1 October 2013 Last updated at 16:34
The shadow that abuse cast over the family of Gerry Adams
Liam Adams denied confessing but has now been found guilty of 10 counts of rape and sexual abuse.
In 2007, after Sinn Féin voted to accept the Police Service of Northern Ireland, Gerry Adams made his first statement to police about the abuse allegations.
It was not until 2009, nine years after that walk in the Dundalk rain, that the Sinn Féin leader told the police, in a second statement, that his brother had confessed to him.
In the Belfast in which Gerry Adams came to prominence during the Troubles, many issues, not least child sex abuse, had been hidden by the fog of war.
In December 2009, six years after his father’s death, the Sinn Féin leader, in an interview with Irish state broadcaster RTÉ, accused his father of sex abuse against an un-named family member.
“In the course of dealing with the issue of Áine and the injustice done to her, a family member told me that they had been abused.

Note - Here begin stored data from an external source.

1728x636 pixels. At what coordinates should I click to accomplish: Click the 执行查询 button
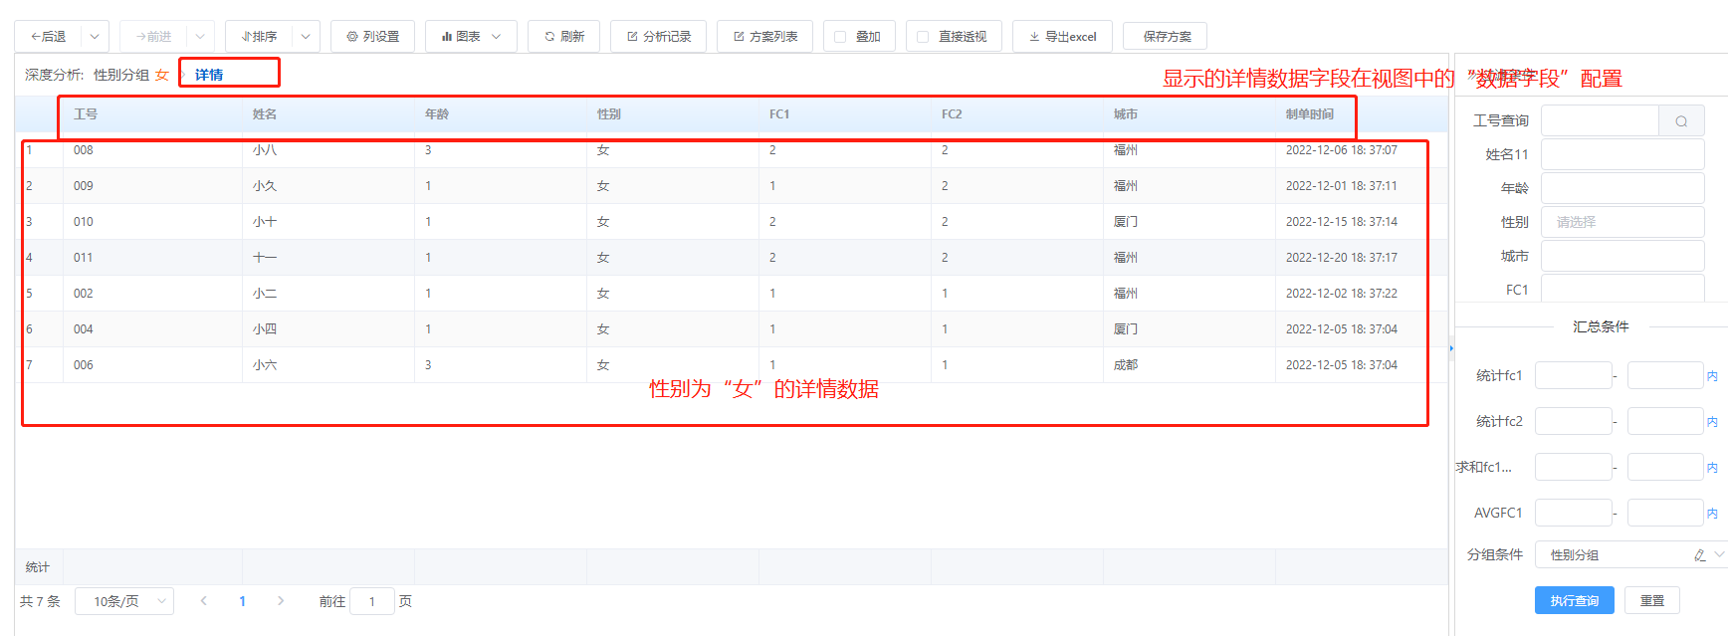(x=1574, y=601)
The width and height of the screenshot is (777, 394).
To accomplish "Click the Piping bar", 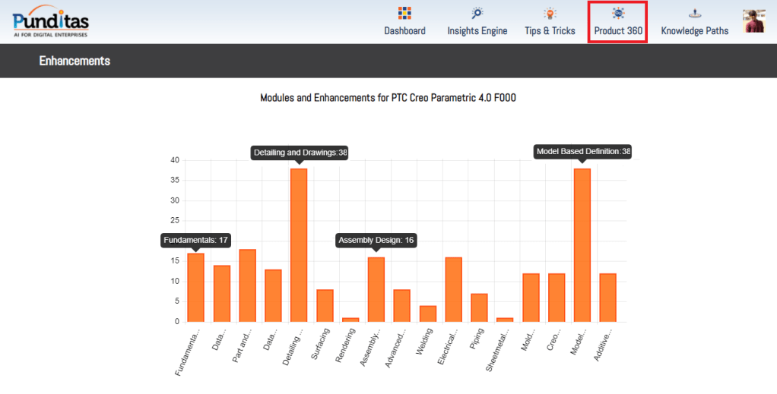I will [479, 307].
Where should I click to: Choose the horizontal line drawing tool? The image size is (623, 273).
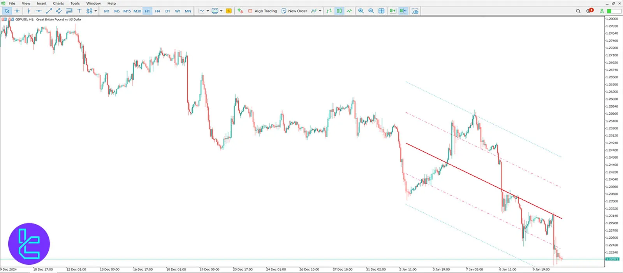(39, 11)
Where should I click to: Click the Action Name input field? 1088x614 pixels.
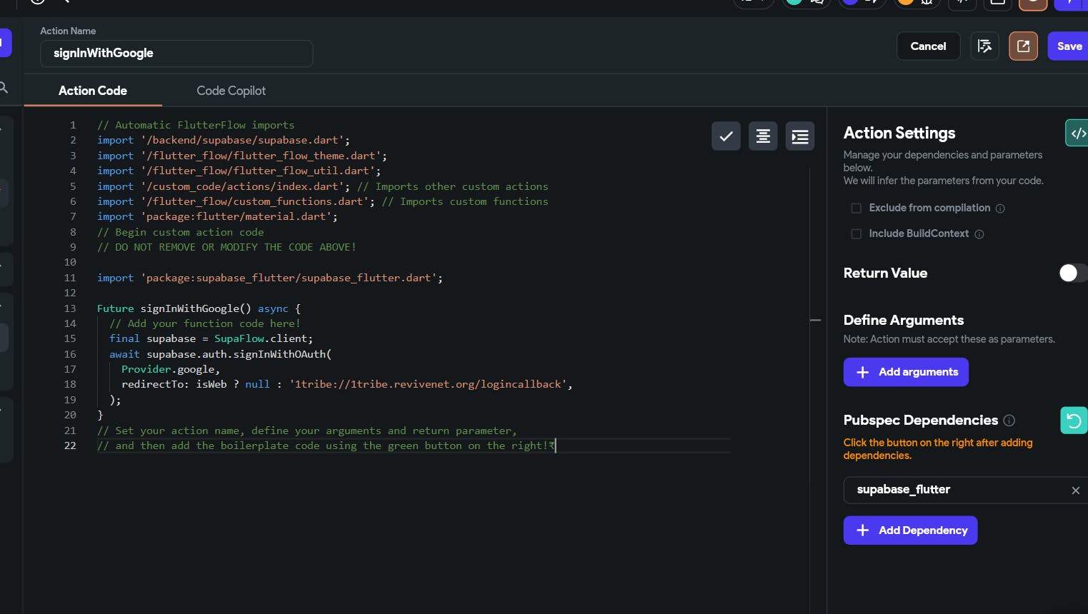click(x=176, y=54)
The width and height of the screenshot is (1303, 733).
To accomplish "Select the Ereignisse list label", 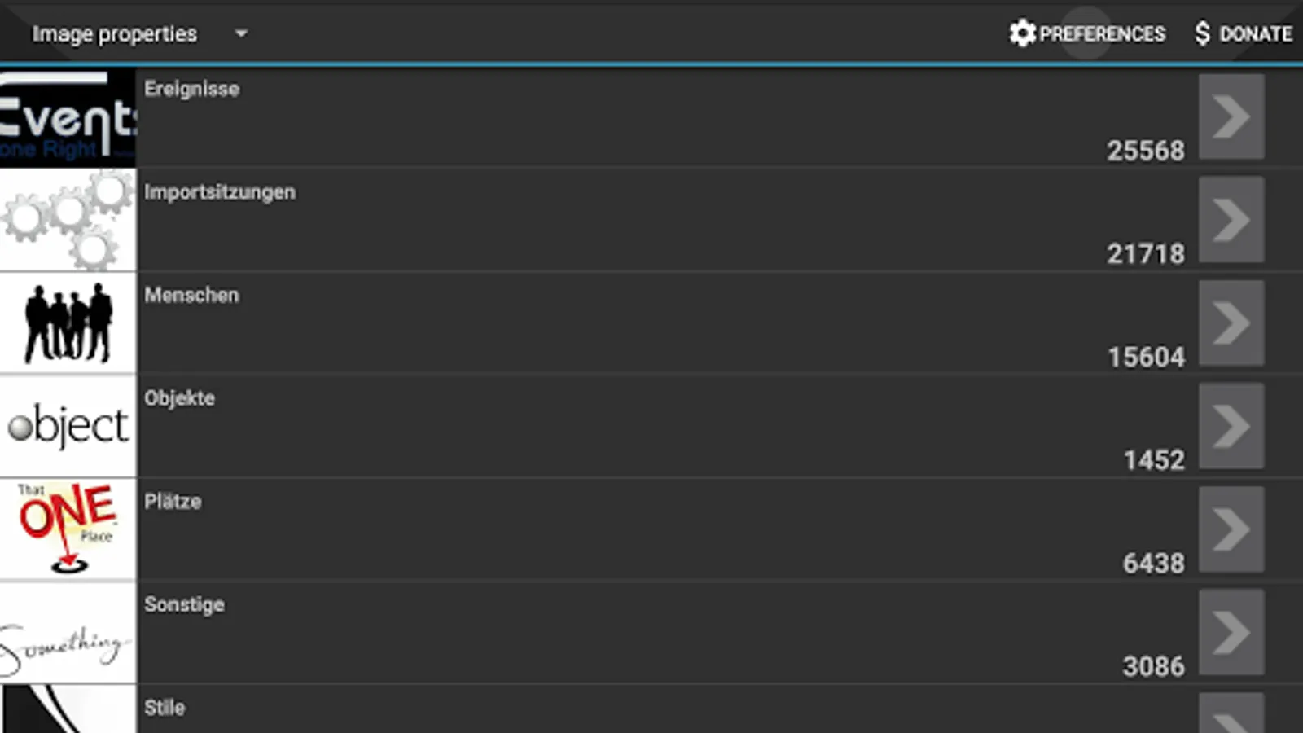I will click(x=191, y=89).
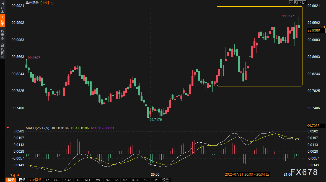Click the orange circle icon beside 【1分】
The width and height of the screenshot is (326, 182).
pos(52,3)
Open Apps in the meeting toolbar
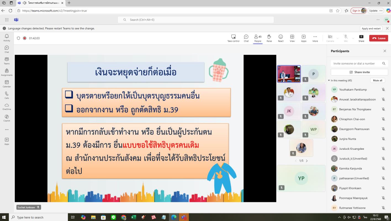This screenshot has width=391, height=221. tap(303, 38)
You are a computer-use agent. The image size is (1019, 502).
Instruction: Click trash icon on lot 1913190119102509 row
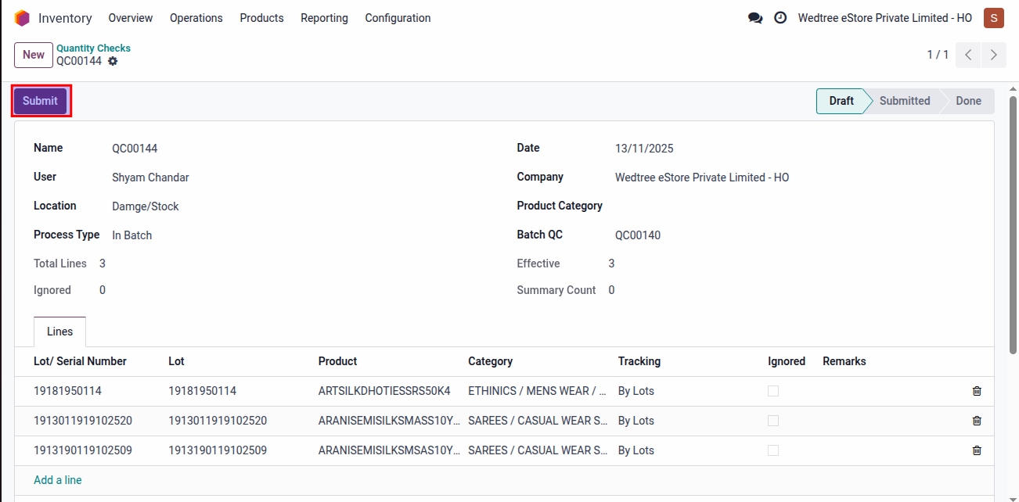coord(976,450)
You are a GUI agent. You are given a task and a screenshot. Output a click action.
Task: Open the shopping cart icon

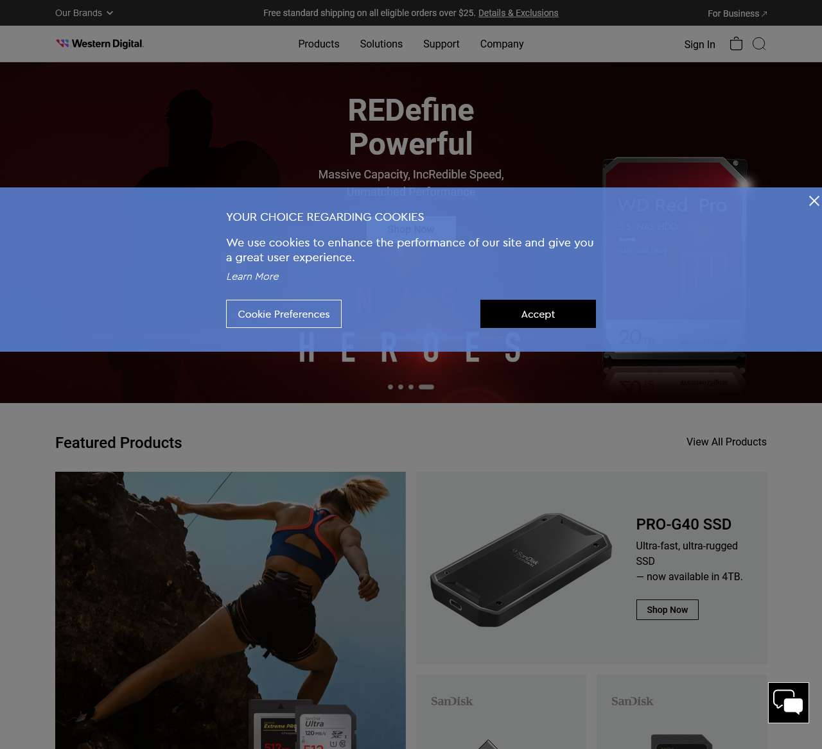[x=736, y=44]
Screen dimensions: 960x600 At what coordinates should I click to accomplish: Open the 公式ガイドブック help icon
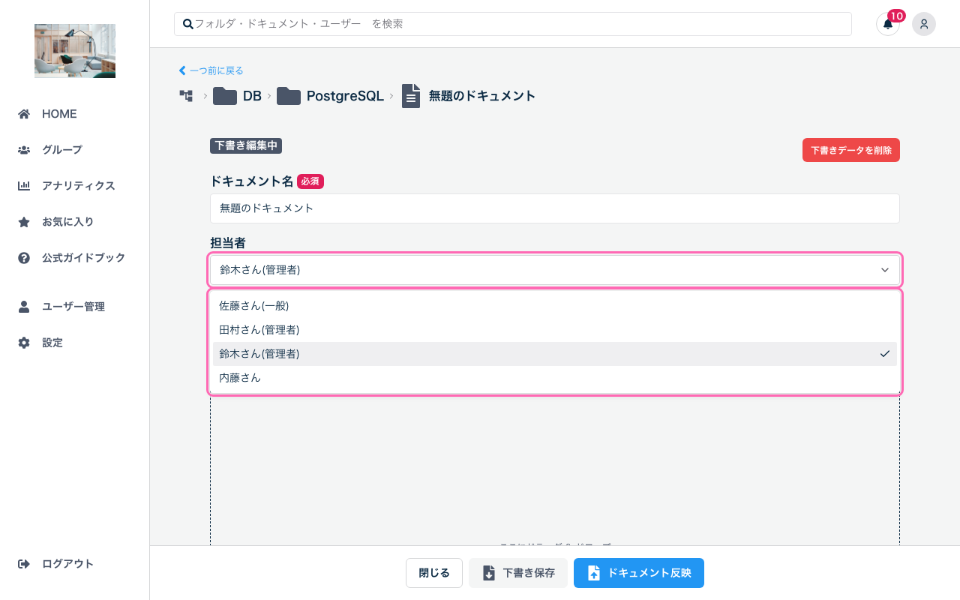point(23,257)
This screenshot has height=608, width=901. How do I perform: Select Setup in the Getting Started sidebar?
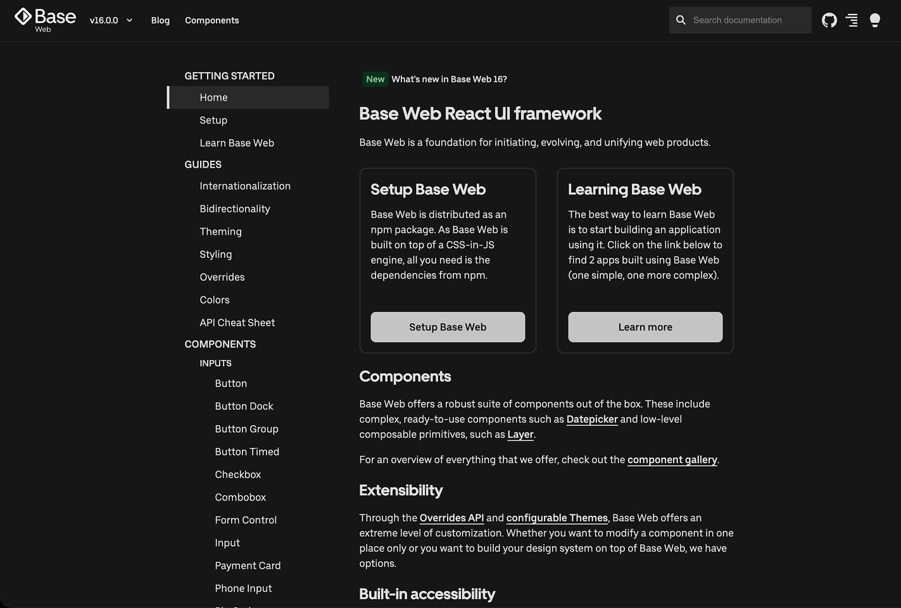click(213, 120)
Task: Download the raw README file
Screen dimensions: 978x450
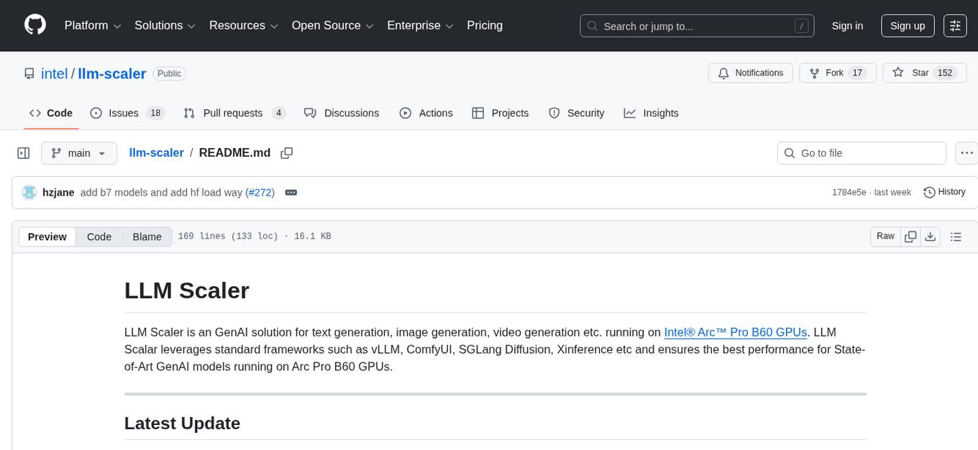Action: (x=931, y=236)
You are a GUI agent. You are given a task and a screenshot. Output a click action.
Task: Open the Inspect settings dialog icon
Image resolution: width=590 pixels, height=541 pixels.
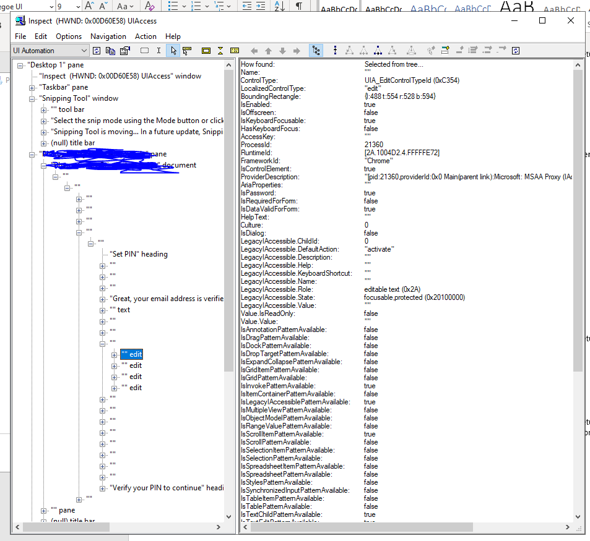pyautogui.click(x=125, y=51)
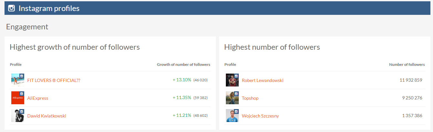Click Dawid Kwiatkowski profile photo
The width and height of the screenshot is (433, 132).
pos(17,116)
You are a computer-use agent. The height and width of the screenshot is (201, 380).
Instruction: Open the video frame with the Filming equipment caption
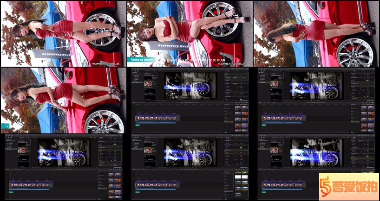point(190,33)
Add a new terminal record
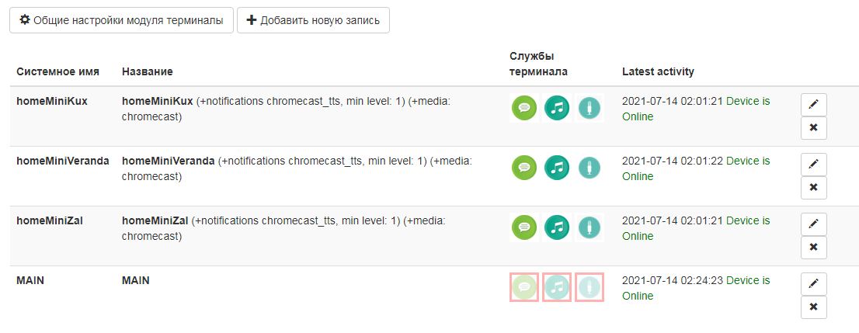The image size is (859, 333). pos(313,20)
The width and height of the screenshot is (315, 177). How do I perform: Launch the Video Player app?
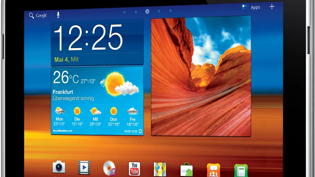point(84,167)
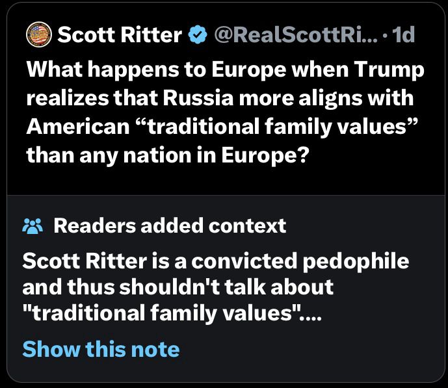Open Scott Ritter's round profile avatar
The image size is (448, 388).
pyautogui.click(x=39, y=34)
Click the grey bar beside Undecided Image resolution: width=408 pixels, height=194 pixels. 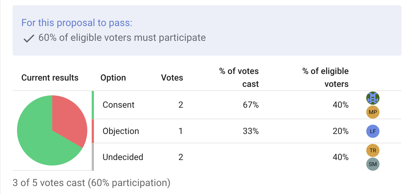[93, 157]
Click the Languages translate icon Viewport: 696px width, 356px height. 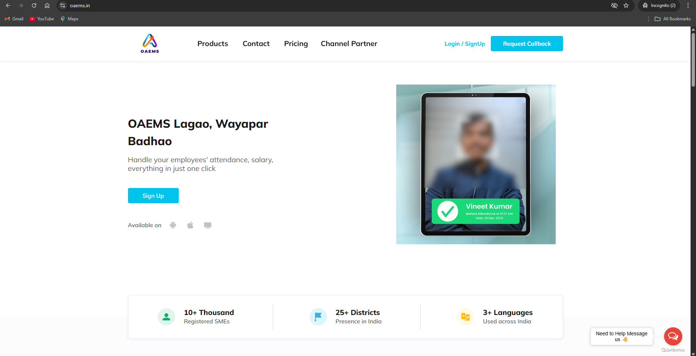465,317
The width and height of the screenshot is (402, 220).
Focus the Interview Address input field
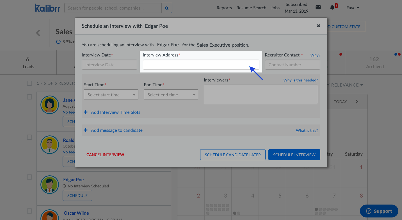point(201,65)
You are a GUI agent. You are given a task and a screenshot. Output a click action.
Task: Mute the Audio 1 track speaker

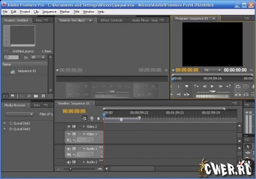tap(69, 148)
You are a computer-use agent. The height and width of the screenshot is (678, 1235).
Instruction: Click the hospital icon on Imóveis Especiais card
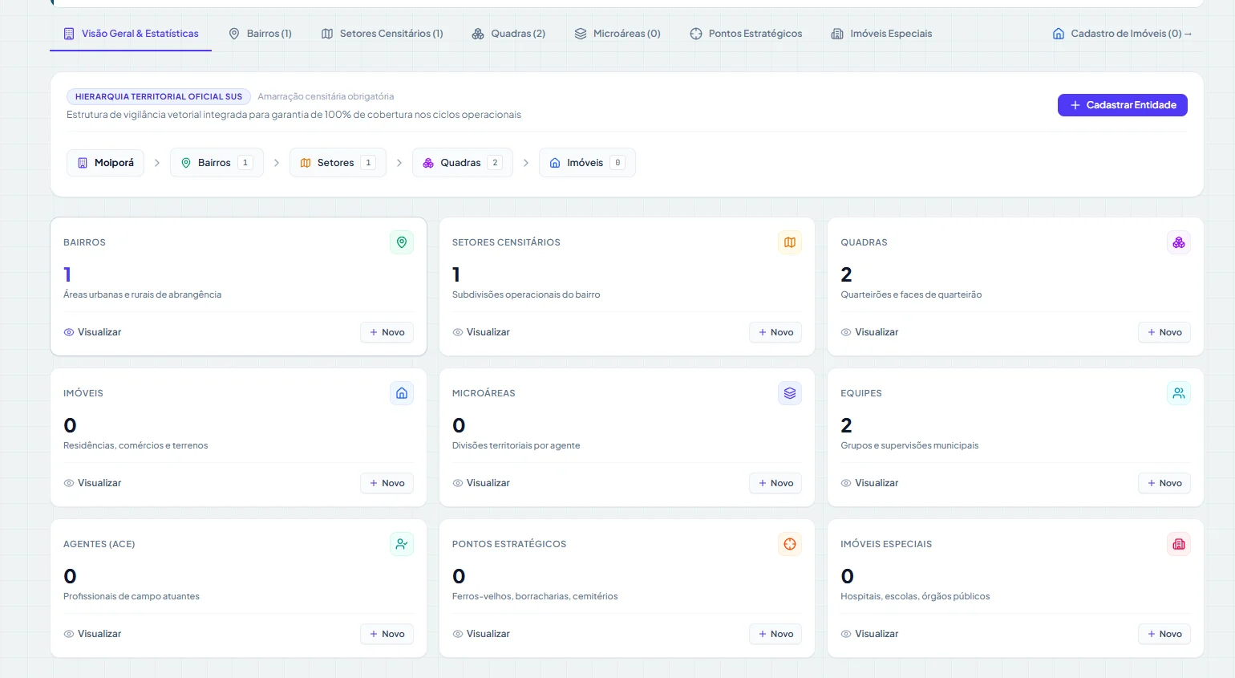click(1179, 544)
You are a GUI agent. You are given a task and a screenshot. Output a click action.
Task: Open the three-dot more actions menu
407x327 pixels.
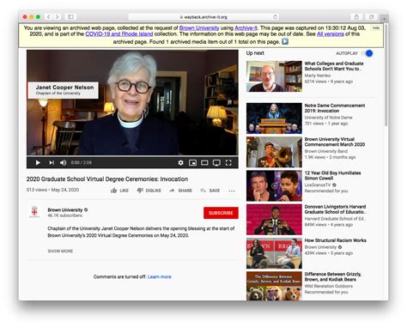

“I immediately brought all my siblings together and we tried to deal with that as a collective. And then I went and spoke to my father about it. I confronted him”, he said before adding, “It was physical, it was psychological, it was emotional and it was sexual. And for me one of the big questions is why didn’t I notice it.”
“Hindsight is a great person to have at any meeting. All I know is that my concern was to make sure that no one else was being abused; to ensure that those who were abused had every assistance and support.
“And as they were adults dealing with historic crimes that they had the right – it wasn’t up to me to decide what course of action they had to take – that they had the right to take their own decisions,” he added.
He said he did not see Liam Adams as a danger to children.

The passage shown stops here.